Mr. Kemble's range of parts at this period very limited.The Black Prince.-His sister, Miss E. Kemble.-Mrs. Siddons and her amazing exertions.-Her original appearance in 1775.-Mr. Siddons.-The published acknowledg ment of the great actress.-Johnstone in Irish characters. The Yates's-Whimsical letter of Yates on newspaper hints. Return of Mrs. Crawford. Compared with Mrs. Siddons.-Mr. Kemble in Richard III-Sir Giles Overreach.-King John.--The Critics.-Mr. Kemble's scene with Hubert.--Mrs. Siddons in Constance.-Her majestic sorrows.--Beverly.--The other theatre.-Massinger's picture.-More Ways than One.-Poor Soldier.--State of our Theatres.--Mrs. Siddons in Lady Randolph.-Its beau

ties.

MR. Kemble repeated his Hamlet on the 2d, 4th, 6th, 13th, and, 28th of October.

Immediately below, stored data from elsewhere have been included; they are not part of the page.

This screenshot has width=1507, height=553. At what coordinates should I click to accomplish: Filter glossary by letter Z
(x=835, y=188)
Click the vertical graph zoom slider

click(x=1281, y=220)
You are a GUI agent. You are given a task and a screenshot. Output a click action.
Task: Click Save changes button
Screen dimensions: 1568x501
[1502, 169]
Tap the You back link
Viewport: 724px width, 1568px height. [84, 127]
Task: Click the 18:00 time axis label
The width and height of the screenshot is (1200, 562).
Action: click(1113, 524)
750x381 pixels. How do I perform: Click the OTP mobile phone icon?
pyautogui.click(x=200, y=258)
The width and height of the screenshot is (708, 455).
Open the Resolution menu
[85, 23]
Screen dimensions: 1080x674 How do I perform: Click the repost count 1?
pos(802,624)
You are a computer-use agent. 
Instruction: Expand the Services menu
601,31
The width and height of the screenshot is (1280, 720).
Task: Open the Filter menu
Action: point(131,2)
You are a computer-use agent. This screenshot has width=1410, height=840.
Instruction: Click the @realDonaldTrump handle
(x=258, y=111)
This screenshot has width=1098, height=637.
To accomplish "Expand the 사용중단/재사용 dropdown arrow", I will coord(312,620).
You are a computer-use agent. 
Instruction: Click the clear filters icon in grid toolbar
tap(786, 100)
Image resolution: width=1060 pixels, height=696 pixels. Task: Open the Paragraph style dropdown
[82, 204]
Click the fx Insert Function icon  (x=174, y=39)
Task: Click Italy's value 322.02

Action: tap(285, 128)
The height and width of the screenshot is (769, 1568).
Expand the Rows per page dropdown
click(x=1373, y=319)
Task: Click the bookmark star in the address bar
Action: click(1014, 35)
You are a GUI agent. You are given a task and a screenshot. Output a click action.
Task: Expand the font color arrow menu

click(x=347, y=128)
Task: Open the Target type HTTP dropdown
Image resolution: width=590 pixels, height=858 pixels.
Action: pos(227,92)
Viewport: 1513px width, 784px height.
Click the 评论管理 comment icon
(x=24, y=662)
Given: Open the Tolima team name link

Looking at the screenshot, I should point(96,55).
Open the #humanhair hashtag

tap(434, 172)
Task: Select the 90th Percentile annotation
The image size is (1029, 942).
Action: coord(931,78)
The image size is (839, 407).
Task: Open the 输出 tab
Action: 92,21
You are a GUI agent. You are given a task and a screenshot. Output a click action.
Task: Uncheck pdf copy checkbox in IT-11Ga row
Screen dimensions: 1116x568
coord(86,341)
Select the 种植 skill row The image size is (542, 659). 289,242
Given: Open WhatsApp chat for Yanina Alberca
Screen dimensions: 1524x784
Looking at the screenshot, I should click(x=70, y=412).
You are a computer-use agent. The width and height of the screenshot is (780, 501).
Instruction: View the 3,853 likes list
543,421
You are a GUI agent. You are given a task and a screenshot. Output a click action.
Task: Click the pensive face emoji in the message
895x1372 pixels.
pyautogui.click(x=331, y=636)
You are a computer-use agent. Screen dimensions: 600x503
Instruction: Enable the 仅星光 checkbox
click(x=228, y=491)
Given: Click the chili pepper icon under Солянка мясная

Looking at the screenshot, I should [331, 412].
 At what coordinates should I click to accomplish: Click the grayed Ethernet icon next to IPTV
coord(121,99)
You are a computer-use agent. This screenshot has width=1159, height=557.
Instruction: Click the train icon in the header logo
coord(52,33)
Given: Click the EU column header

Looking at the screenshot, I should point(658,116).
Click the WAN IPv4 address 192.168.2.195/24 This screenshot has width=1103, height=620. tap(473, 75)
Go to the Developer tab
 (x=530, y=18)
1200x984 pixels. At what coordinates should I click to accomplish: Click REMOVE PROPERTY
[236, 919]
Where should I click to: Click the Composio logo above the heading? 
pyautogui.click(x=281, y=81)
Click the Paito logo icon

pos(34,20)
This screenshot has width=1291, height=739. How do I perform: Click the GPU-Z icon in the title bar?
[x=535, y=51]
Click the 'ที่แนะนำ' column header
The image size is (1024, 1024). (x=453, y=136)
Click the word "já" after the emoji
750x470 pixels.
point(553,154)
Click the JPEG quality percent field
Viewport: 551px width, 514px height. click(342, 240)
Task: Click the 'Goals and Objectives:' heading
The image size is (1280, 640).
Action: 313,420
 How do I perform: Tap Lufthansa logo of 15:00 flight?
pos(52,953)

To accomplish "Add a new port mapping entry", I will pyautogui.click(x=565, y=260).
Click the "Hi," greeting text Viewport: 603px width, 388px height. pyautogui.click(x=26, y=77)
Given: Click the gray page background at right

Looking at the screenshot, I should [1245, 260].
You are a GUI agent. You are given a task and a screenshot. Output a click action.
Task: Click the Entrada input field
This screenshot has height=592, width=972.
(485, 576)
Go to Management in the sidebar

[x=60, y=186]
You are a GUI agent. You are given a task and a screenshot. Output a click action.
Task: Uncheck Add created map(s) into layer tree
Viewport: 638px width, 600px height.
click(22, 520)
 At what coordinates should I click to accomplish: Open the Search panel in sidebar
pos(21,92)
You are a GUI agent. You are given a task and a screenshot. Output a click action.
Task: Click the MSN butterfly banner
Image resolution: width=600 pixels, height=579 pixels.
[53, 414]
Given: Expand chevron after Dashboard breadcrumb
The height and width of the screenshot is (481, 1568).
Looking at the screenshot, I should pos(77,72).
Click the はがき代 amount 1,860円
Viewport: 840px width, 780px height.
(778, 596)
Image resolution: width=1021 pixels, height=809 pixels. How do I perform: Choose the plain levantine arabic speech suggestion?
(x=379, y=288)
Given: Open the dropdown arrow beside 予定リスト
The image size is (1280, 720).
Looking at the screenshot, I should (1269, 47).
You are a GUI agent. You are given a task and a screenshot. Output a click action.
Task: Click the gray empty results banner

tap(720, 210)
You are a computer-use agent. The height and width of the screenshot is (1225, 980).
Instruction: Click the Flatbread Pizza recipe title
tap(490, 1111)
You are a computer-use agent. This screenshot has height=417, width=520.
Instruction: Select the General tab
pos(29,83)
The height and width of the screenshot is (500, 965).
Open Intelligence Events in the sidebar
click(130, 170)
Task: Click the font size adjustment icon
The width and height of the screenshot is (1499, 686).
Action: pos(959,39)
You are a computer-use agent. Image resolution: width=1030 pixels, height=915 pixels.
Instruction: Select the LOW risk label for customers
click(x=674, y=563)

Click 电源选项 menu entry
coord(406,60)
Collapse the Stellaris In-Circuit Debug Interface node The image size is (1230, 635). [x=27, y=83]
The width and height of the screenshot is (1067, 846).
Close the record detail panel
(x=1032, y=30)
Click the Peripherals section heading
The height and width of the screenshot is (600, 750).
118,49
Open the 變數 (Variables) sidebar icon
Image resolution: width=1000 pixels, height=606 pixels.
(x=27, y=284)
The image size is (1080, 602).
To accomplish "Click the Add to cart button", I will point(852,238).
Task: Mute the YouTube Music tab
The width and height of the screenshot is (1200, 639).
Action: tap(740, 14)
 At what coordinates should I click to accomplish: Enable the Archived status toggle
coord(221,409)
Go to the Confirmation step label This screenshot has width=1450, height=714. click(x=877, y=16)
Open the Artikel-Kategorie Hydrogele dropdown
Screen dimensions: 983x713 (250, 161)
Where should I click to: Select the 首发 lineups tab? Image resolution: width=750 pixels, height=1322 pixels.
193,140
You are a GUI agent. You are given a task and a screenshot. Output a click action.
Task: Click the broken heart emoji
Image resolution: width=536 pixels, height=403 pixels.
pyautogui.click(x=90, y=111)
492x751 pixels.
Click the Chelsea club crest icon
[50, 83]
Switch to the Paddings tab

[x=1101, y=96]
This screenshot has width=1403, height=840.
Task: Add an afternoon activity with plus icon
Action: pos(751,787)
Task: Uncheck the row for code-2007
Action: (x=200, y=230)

There was something remarkable in the management of that period, and which would have materially injured any actor but himself. I mean he was expected to keep his ground in tragedy, alone, against the amazing attraction of his sister, Mrs. Siddons. On the 8th of October she commenced her performances, that season, with the character of Isabella, by royal command. The regulations of the theatre did not allow Mr. Kemble to dispossess any actor of his accustomed parts. He was not permitted to strengthen either himself or his sister by acting with her. In Isabella the Biron was Smith, who retained also the Osmyn in the Mourning Bride. The Horatio and Lothario of the Fair Penitent were preoccupied, and Mr. Brereton and Mr. Bensley were the Jaffier and Pierre of Venice Preserved. In Jane Shore, Hastings and Dumont were equally and inalienably appropriated. And even on the 3d of November, when Isabella in Measure for Measure was performed by Mrs. Siddons, the Duke was acted by Mr. Smith, and nothing whatever was yielded to Mr. Kemble, on the ground either of his genius or the supposed influence of his sister.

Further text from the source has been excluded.